There’s a wrinkle to HSAs in the new rules, however. In 2014, the maximum allowed annual deductible is $2,000 for an employee, $4,000 for a family.
Parks said that “65 percent of small groups have a larger deductible” than the new ceiling. “So when they renew, they will pay higher rates” to compensate for the lower deductible, he said.

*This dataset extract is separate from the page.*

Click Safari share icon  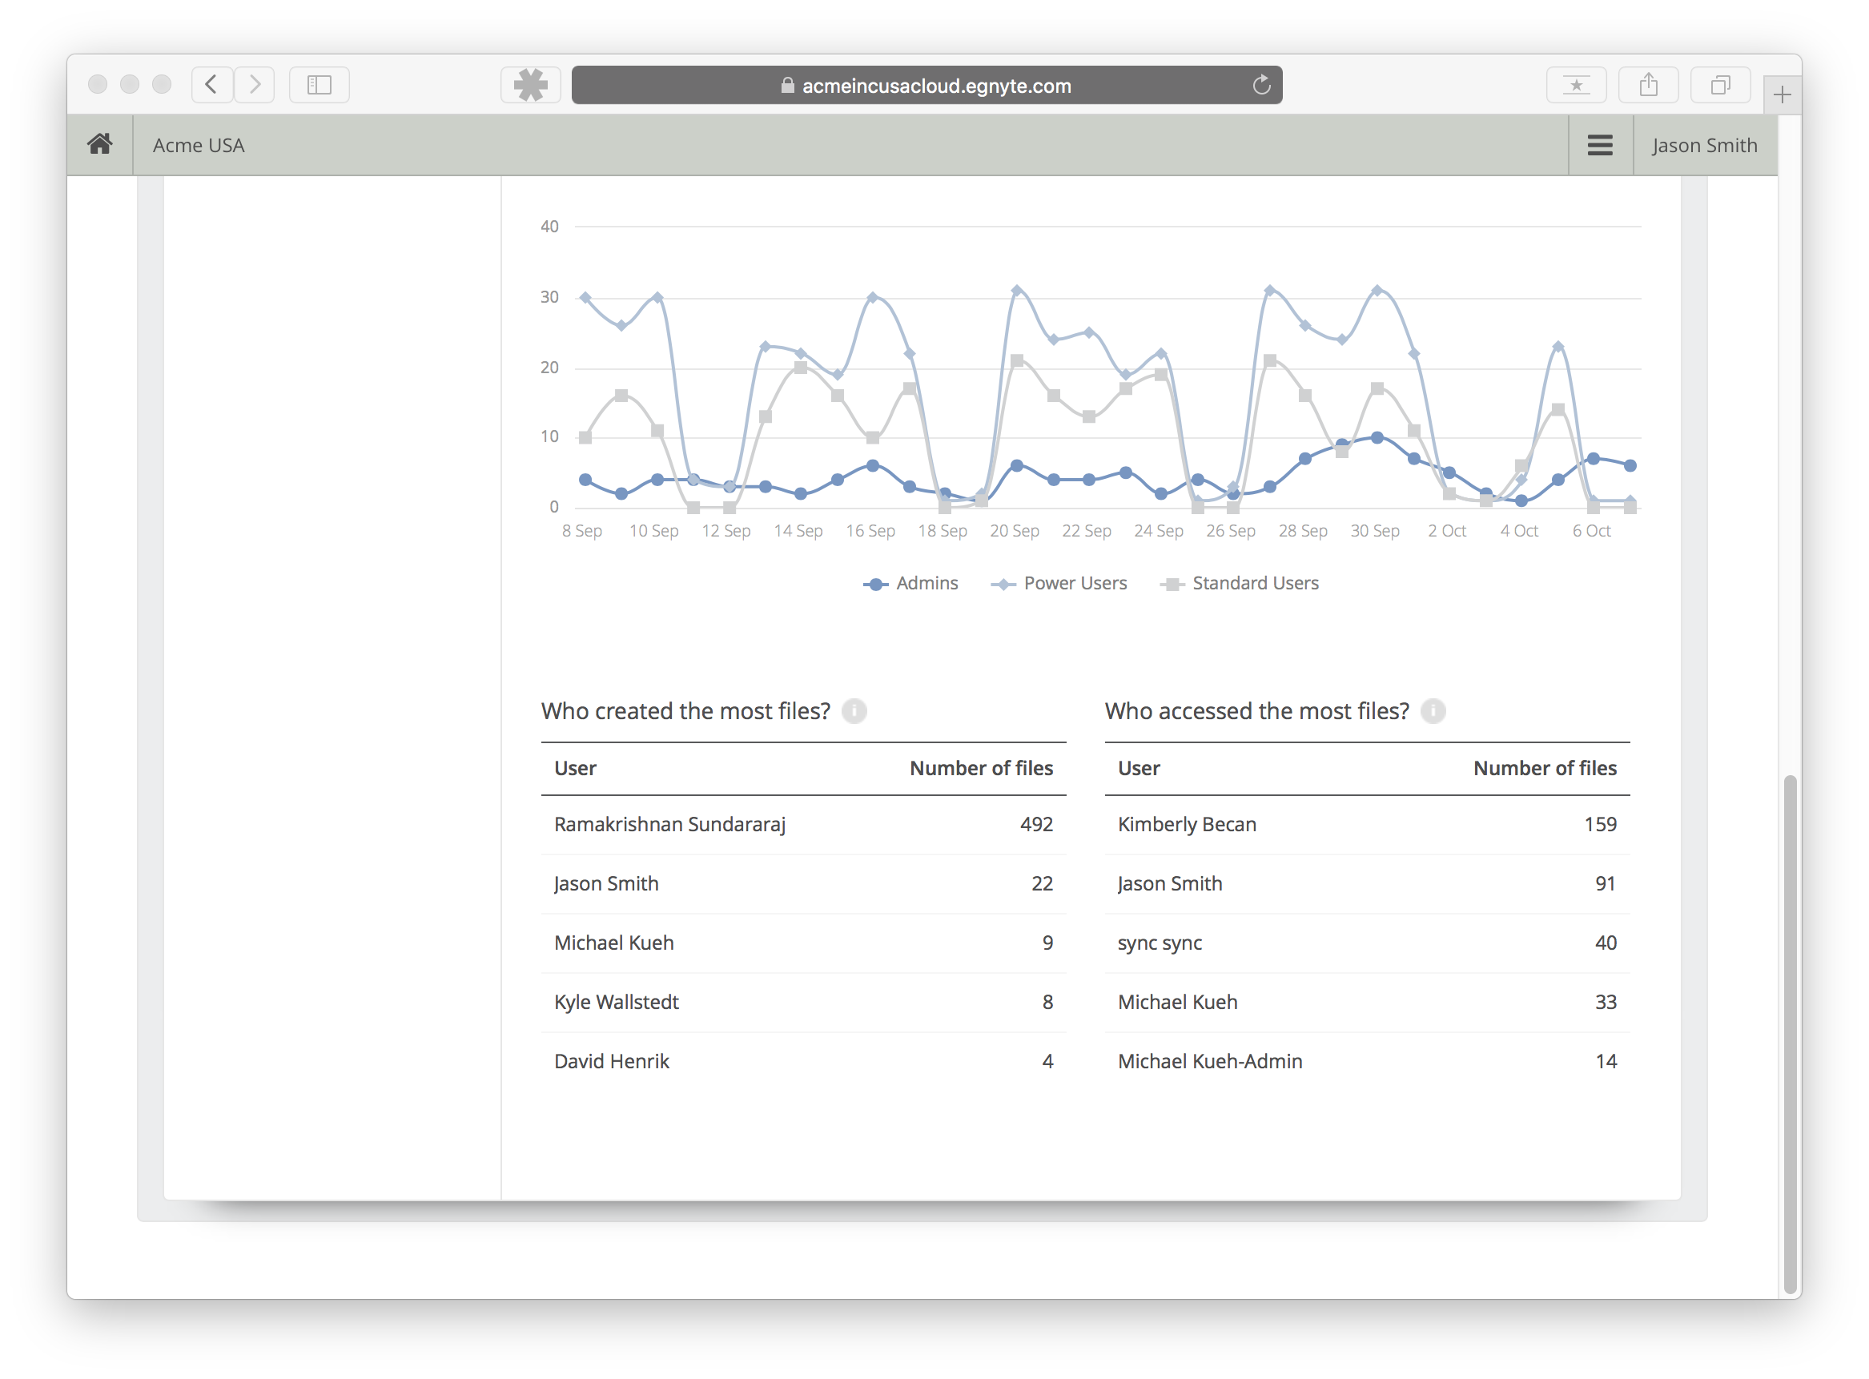(x=1648, y=85)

He said some insurers are allowing clients to renew their policies on Dec. 1 to give them more time to adjust to the change.
Coupled with “a pretty effective wellness plan” that includes financial rewards for actions such as seeing a dietitian, “we’ve been able to stabilize health costs,” Lawhon said.
Steven Leaman, head of Leaman Container in Fort Worth, said the box maker has fewer than 50 workers but chooses to provide good benefits, paying 75 percent of the premium for an employee only and 50 percent for an employee with dependents. The company is fully insured, and those benefits currently cost about $5,000 per employee, he said.
But he acknowledges that “the new laws do make me consider how important it is to consider if I hit 50 employees.” And he thinks the rules will increase health expenses.
“I would expect an increase above the normal trend,” he said.
Just over half of small employers told the International Foundation of Employee Benefit Plans in a recent survey that they expect ACA provisions alone to raise their health costs more than 10 percent. Larger employers saw less impact, with about 60 percent estimating between 1 percent and 6 percent.
For example, Justin Brands of Fort Worth, which is owned by Berkshire Hathaway, said the only new provision it will implement on Jan. 1 is to remove its exclusion of pre-existing conditions. Nearly 70 percent of its employees who are eligible for company medical benefits choose to participate, and it doesn’t expect that to change significantly next year, human resources Vice President Donna Lasater said in an email.
Lasater said the boot maker’s health benefit costs have been rising about 14 percent annually, and she expects them to rise 10 to 15 percent in 2014.